## Exercise brief:
In the text excerpt below about family time and electronics, what are the names of the two children the writer and her husband adopted?

[start of Text excerpt]

I love my family. Like a lot. Like I couldn’t imagine my life without them. My kids are such a blessing to my husband and me. When we adopted both Ethan and Eden Jo, our lives forever changed, for the best. They constantly bring joy and happiness into our lives. They also bring much energy, as do all children. All of this energy makes boring moments a rarity. I think all kids have energy that lasts for days and creates fun moments in life. But on the flipside, electronics have created big gaps in families. Though children have energy, they sometimes can focus it on items like iPads and Xboxes. I’m not saying electronics are bad. In fact, I’m thankful for them, especially on road trips and quiet restaurants. Can you blame me? But I do think that too many hours of the day spent watching TV or playing video games can do more damage than good. The biggest damage can happen in family relationships. We would rather spend our days playing Minecraft than spending quality time with each other. It’s a slippery slope. The J.M. Smucker Company believes in helping to bring families together. I’ve partnered with them in their Mealtime Movement, which encourages creativity in deeper connections between people through better conversations. We have adapted some rules in our home that keep the electronics at a minimum and keep the conversation at a maximum. Here are several tips that anyone can try!

[end of Text excerpt]
[start of Provided material]

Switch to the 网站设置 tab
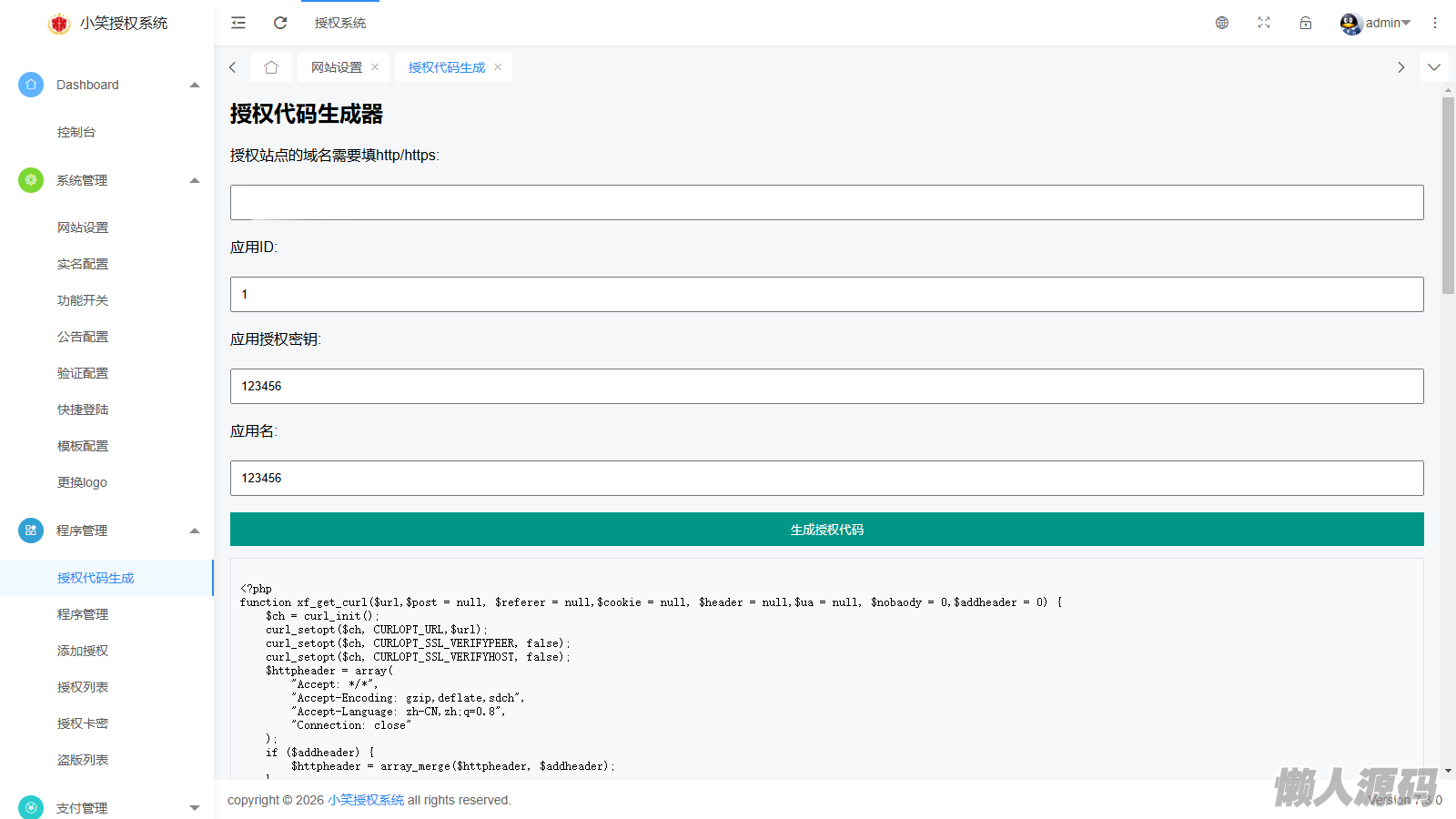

[end of Provided material]

## Output:
Ethan and Eden Jo.